The hydrogen-rich gas mixture obtained by partial oxidation or steam reforming of a hydrocarbon or alcohol source usually contains 10000-20000 ppm of CO even after water-gas shift reaction takes place. Unfortunately, the presence of this amount of CO in the gas mixture causes the performance of the fuel cells to rapidly deteriorate due to poisoning of the Pt-containing anode electrode. Therefore, hydrogen obtained from hydrocarbons or alcohols must be purified before entering the PEMFC. The preferential oxidation of CO (COPROX) is the simplest and the least expensive ultimate purification technique. In this work, kinetic studies of CO oxidation in excess of H2 over CuO/CeO2 catalyst have been performed. Residence time was adjusted to obtain conversions lower than 10% in order to work under differential reactor conditions.
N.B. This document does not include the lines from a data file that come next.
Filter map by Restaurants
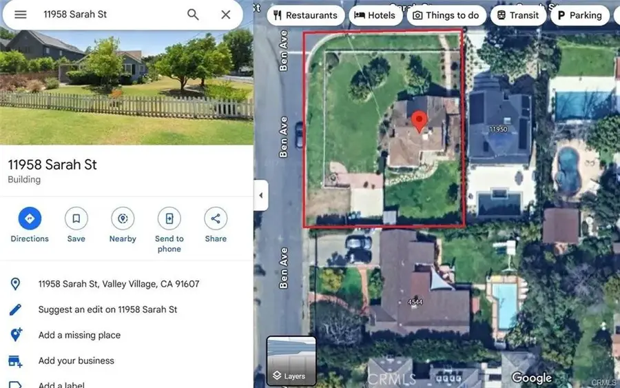[x=305, y=15]
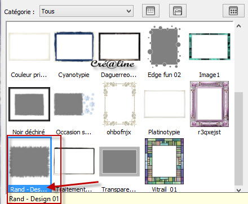Select the Couleur pri... frame thumbnail
Image resolution: width=248 pixels, height=204 pixels.
coord(29,47)
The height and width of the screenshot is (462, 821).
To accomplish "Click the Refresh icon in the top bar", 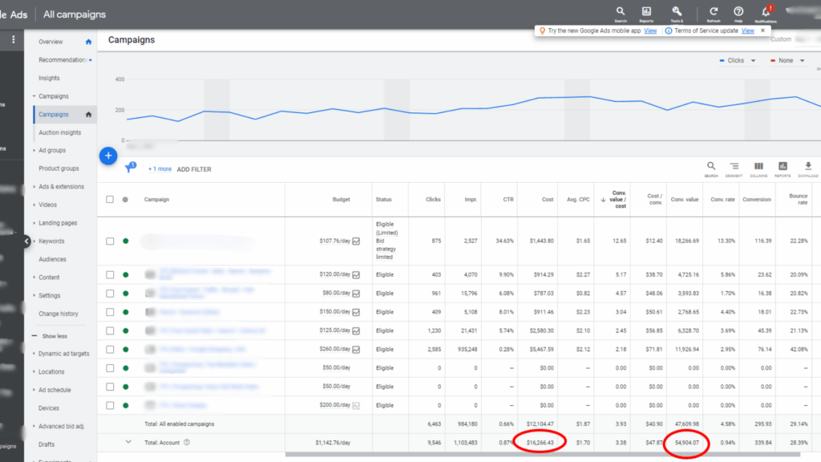I will pos(714,12).
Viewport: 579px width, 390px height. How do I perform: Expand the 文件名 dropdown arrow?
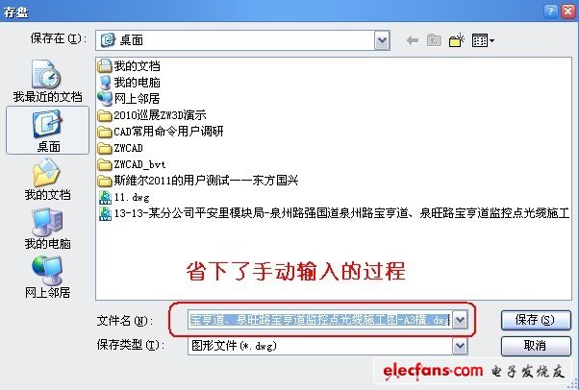(x=460, y=320)
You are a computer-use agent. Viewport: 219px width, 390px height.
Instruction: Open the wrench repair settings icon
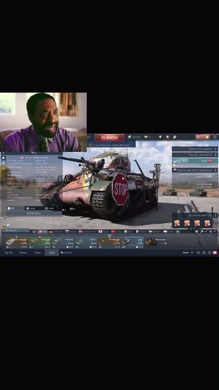(202, 231)
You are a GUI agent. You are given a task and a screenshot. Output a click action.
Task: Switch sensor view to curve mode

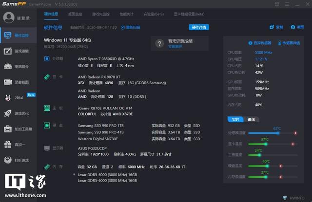click(x=251, y=120)
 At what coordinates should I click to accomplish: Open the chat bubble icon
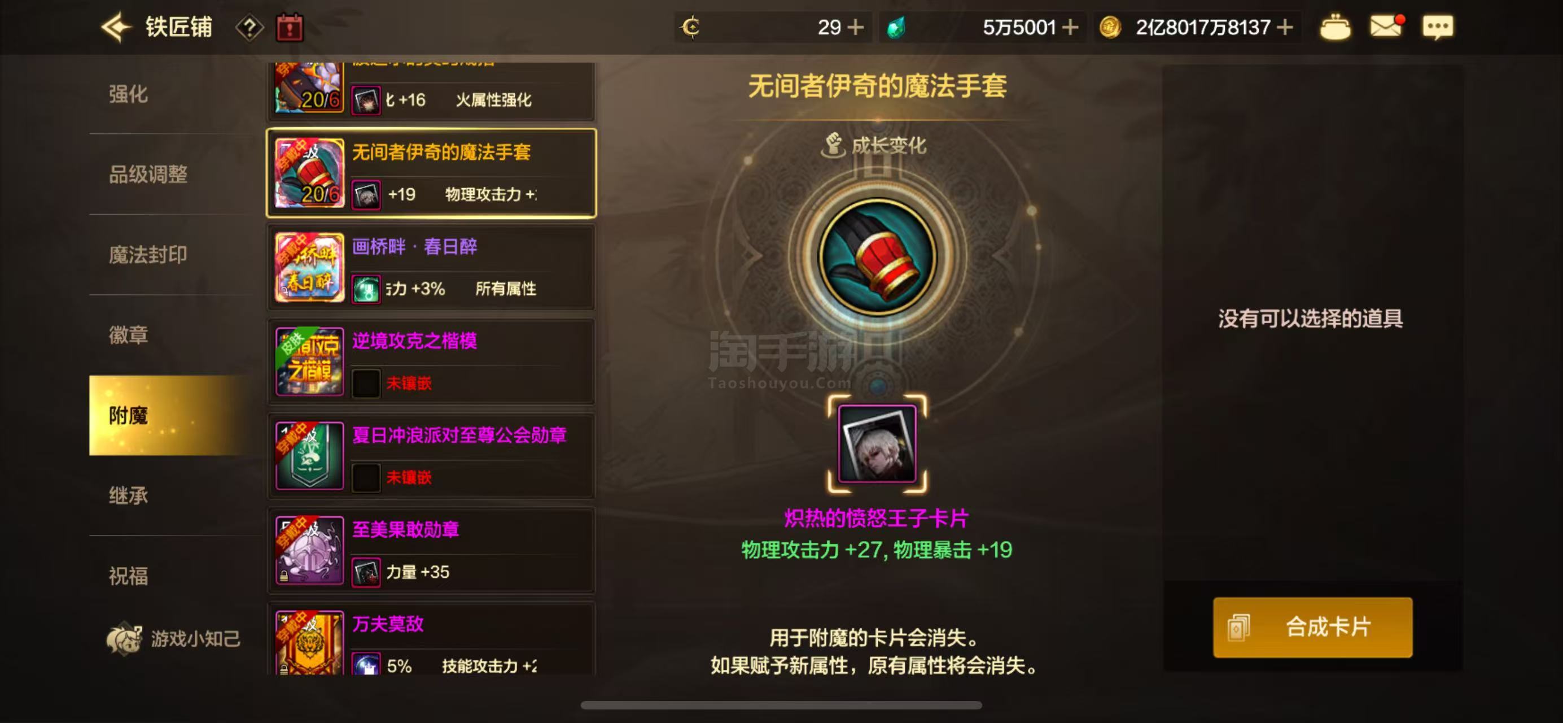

Reaction temperature was varied between 120ºC and 200ºC and partial pressures of CO, O2 and CO2 were varied between 0.008 and 0.10 bar. In all experiences, H2 partial pressure was fixed at 0.6 bar and N2 was used as balance; total pressure was kept at 1 bar. The adjusted kinetic parameters were partial order of reaction with respect to CO, O2 and CO2, and the apparent activation energy. Partial order of reaction with respect to CO was found to be nearly one (0.8) and reaction rate has shown to be virtually independent of O2 partial pressure. In the case of the activation energy, two temperature regions were observed: between 120ºC and 150ºC, the value of Ea was 68.2 kJ/mol; and, in the range 150-200ºC, Ea was found to be 29.1 kJ/mol. The effect of the water content in the inlet stream was analyzed using light off curves for different PH2O. The results indicate that the presence of water does have an appreciable negative effect, but this effect being almost independent of water partial pressure.